Cour administrative d'appel de Versailles — Décision N° CAA78-22VE01478

mardi 28 mai 2024

JuridictionCour administrative d'appel de Versailles
SectionCour administrative d'appel de Versailles
N° DossierCAA78-22VE01478
TypeDécision
Recoursplein contentieux
PublicationC
Formation1ère Chambre
Avocat requérantCABINET ACHILLE AVOCATS

Texte intégral

Vu la procédure suivante :

Procédure contentieuse antérieure :

La société par actions simplifiée (SAS) Style et Design Group a demandé au tribunal administratif de Versailles de prononcer la restitution d'un crédit d'impôt recherche au titre des années 2015 et 2016.

Par un jugement n° 2003494 du 19 avril 2022, le tribunal administratif de Versailles a rejeté sa demande.

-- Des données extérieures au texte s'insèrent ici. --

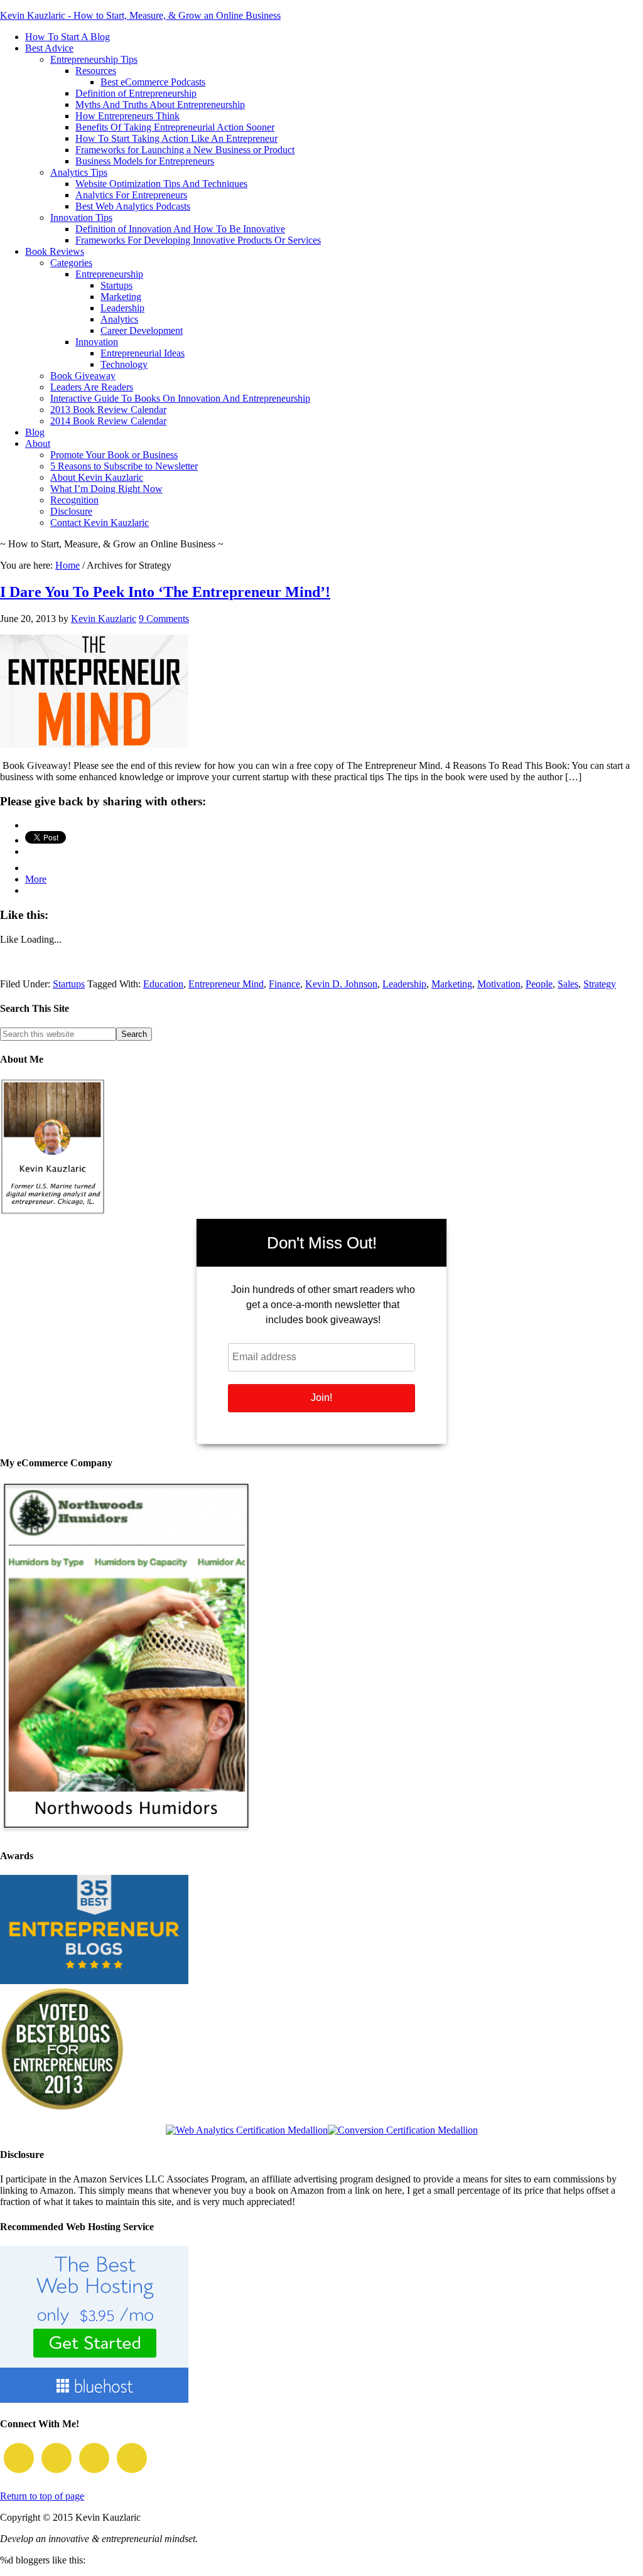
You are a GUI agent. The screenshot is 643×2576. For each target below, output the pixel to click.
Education (163, 984)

Procédure devant la cour :

Par une requête et un mémoire en réplique, enregistrés les 20 juin et 18 octobre 2022, la SAS Style et Design Group, représentée par Me Rocard, avocat, demande à la cour :

1°) d'annuler le jugement attaqué ;

2°) de prononcer la restitution du crédit d'impôt demandé pour des montants de 167 952 euros et 149 968 euros au titre des années 2015 et 2016 ;

3°) de mettre à la charge de l'État la somme de 10 000 euros en application des dispositions de l'article L. 761-1 du code de justice administrative.

Elle soutient que c'est à tort que l'administration fiscale et le tribunal ont considéré que le projet de conception d'un poste de conduite automobile n'était pas éligible au crédit d'impôt recherche aux motifs que le dossier présenté ne présentait pas un état de l'art exhaustif, que les verrous scientifiques n'étaient pas identifiés, que les travaux en cause n'apportaient pas d'éléments nouveaux au regard de ce qui existe dans la littérature sur le sujet, que la mobilisation effective de personnels dans les différentes phases de l'opération n'était pas clairement identifiée et que les " personnels dont les dépenses sont prises en compte dans le calcul du CIR semblent n'avoir aucune compétence dans le domaine scientifique ".

Par des mémoires en défense enregistré les 30 août et 26 octobre 2022, le ministre de l'économie, des finances et de la souveraineté industrielle et numérique conclut au rejet de la requête.

Le ministre fait valoir que les moyens de la requête ne sont pas fondés.

Par une ordonnance du 18 mars 2024, la clôture de l'instruction a été fixée, en application de l'article R. 613-1 du code de justice administrative au 8 avril 2024.

Vu les autres pièces du dossier.

Vu :

- le code général des impôts et le livre des procédures fiscales ;

- le code de justice administrative.

Ont été entendus au cours de l'audience publique :

- le rapport de Mme Dorion,

- et les conclusions de M. Lerooy, rapporteur public.

Considérant ce qui suit :

1. La société par actions simplifiée (SAS) Style et Design Group, qui exerce son activité dans le secteur de l'ingénierie et des études techniques, a présenté les 31 octobre 2018 et 17 septembre 2019 des demandes de remboursement de crédit d'impôt pour dépenses de recherche exposées dans le cadre d'un projet de conception de poste de conduite automobile, pour des montants de 167 952 euros et 149 968 euros, au titre des années 2015 et 2016. Les experts désignés par le ministre de l'enseignement supérieur, de la recherche et de l'innovation (MESRI), ayant conclu, les 11 juillet 2019 et 24 février 2020, à l'inéligibilité de ce projet au crédit d'impôt recherche, la demande de restitution de la SAS Style et Design Group a été rejetée par l'administration fiscale, en dernier lieu, le 24 mars 2020. La société requérante relève appel du jugement du 19 avril 2022 par lequel le tribunal administratif de Versailles a rejeté sa demande.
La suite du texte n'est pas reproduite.